» **Task prompt**
Reproduce the stretch of the material from its first line through the line containing "[x=550, y=72]", both ends included, and nothing beyond it.

Records from a pointing dataset:

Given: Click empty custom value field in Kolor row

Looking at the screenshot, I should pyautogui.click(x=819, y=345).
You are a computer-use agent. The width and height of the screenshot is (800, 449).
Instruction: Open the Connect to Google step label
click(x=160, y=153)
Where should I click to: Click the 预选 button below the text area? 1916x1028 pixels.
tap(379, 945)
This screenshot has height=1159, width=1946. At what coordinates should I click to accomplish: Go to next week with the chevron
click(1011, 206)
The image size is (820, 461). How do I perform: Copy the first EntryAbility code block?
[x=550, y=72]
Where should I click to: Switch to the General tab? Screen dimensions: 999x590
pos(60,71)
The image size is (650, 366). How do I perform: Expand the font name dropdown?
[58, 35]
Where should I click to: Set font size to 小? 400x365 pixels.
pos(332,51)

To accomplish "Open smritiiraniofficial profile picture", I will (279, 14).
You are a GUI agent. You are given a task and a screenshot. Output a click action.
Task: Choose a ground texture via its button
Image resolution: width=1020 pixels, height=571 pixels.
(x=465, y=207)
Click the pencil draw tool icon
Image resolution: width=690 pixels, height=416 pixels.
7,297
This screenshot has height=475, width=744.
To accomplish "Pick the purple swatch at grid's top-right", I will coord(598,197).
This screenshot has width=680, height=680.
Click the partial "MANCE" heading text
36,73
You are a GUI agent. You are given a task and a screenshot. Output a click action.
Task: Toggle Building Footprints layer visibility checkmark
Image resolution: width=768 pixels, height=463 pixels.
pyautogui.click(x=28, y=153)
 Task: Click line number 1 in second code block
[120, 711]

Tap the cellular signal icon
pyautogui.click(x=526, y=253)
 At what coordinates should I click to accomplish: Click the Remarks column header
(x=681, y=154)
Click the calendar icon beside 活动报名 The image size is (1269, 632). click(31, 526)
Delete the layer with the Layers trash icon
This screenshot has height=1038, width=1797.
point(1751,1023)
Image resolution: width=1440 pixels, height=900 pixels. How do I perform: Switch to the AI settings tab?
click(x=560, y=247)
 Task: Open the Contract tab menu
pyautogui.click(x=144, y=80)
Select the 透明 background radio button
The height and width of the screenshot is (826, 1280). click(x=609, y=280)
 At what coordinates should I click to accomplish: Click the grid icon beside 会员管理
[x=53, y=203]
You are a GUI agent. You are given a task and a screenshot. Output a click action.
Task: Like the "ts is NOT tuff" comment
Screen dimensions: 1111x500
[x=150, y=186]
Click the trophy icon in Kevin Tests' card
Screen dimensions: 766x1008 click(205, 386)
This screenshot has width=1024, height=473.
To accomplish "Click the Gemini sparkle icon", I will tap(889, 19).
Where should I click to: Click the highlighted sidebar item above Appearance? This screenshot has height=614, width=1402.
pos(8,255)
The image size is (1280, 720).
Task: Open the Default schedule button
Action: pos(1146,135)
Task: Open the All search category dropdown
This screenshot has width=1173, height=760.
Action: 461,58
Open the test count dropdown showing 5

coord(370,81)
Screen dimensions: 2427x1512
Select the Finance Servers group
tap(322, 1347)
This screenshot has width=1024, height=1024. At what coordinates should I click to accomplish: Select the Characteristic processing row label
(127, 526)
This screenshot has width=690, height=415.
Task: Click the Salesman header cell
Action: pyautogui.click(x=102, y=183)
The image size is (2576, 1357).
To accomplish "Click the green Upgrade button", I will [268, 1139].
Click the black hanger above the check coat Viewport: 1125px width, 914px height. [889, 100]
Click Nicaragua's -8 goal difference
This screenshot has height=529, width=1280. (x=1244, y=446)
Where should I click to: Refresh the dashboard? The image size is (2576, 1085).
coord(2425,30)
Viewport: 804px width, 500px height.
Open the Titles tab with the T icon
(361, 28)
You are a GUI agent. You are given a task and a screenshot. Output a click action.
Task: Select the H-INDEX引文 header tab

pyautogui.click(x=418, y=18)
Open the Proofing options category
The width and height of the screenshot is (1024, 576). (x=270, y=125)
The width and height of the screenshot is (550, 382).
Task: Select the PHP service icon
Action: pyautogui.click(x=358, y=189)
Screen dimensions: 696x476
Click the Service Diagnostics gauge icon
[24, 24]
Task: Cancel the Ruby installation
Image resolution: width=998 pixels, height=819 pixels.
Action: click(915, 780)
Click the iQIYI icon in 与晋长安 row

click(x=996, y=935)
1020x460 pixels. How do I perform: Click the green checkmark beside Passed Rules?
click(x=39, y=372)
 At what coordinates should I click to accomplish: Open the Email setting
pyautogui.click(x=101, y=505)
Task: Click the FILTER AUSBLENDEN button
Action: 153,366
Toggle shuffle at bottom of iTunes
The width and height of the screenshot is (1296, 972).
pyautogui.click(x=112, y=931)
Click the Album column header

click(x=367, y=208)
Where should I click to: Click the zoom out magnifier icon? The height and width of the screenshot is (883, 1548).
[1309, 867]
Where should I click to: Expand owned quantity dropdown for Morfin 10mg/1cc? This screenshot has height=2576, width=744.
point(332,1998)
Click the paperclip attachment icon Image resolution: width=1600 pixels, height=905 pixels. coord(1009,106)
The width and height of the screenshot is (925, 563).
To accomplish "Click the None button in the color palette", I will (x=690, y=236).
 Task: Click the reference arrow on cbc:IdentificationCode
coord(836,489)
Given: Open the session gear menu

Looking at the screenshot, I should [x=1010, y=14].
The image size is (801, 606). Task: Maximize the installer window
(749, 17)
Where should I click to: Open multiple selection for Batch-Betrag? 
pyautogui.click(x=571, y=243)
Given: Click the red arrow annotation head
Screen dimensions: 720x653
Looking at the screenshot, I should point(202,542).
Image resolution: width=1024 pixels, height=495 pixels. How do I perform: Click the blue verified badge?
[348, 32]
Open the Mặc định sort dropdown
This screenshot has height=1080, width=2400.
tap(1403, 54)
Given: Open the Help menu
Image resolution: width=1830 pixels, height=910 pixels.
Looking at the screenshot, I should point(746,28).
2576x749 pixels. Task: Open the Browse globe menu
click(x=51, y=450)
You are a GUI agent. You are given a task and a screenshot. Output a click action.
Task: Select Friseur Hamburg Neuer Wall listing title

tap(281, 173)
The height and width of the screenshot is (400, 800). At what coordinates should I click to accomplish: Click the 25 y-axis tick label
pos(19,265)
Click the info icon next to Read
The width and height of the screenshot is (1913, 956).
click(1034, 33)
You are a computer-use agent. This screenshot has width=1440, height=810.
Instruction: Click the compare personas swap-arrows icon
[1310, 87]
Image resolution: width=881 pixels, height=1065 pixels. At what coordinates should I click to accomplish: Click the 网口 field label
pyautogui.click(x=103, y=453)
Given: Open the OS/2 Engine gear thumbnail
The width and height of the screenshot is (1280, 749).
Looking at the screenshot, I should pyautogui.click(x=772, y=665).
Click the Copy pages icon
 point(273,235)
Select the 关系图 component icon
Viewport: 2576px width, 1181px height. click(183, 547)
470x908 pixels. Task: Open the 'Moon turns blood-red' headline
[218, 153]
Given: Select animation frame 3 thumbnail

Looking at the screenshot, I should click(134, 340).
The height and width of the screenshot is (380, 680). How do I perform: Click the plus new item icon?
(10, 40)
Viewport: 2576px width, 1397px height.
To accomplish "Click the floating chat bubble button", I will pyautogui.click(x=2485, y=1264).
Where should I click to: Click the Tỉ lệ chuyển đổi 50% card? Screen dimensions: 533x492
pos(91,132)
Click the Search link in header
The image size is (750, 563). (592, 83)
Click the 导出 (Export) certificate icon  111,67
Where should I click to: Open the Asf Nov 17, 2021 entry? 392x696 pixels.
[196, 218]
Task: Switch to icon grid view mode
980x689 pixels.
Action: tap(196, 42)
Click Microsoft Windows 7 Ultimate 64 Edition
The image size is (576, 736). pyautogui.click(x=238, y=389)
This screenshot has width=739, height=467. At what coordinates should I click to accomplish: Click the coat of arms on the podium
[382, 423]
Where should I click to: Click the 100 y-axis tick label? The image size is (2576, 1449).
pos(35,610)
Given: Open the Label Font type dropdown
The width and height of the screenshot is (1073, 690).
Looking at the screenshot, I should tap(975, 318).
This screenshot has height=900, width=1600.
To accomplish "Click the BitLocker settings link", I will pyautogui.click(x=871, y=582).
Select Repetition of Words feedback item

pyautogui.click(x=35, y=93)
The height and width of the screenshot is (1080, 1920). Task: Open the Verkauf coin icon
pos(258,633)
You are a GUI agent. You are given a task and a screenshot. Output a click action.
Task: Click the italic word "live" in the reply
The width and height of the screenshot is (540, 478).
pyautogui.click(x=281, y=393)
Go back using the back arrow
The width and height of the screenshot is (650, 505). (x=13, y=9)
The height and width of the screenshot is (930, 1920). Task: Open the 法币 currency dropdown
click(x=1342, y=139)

» **Task result**
Given: Click empty custom value field in Kolor row

Looking at the screenshot, I should pyautogui.click(x=819, y=345).
You are a computer-use agent. The width and height of the screenshot is (800, 449).
Instruction: Open the Connect to Google step label
click(x=160, y=153)
Where should I click to: Click the 预选 button below the text area? 1916x1028 pixels.
tap(379, 945)
This screenshot has height=1159, width=1946. At what coordinates should I click to accomplish: Go to next week with the chevron
click(1011, 206)
The image size is (820, 461). How do I perform: Copy the first EntryAbility code block?
[x=550, y=72]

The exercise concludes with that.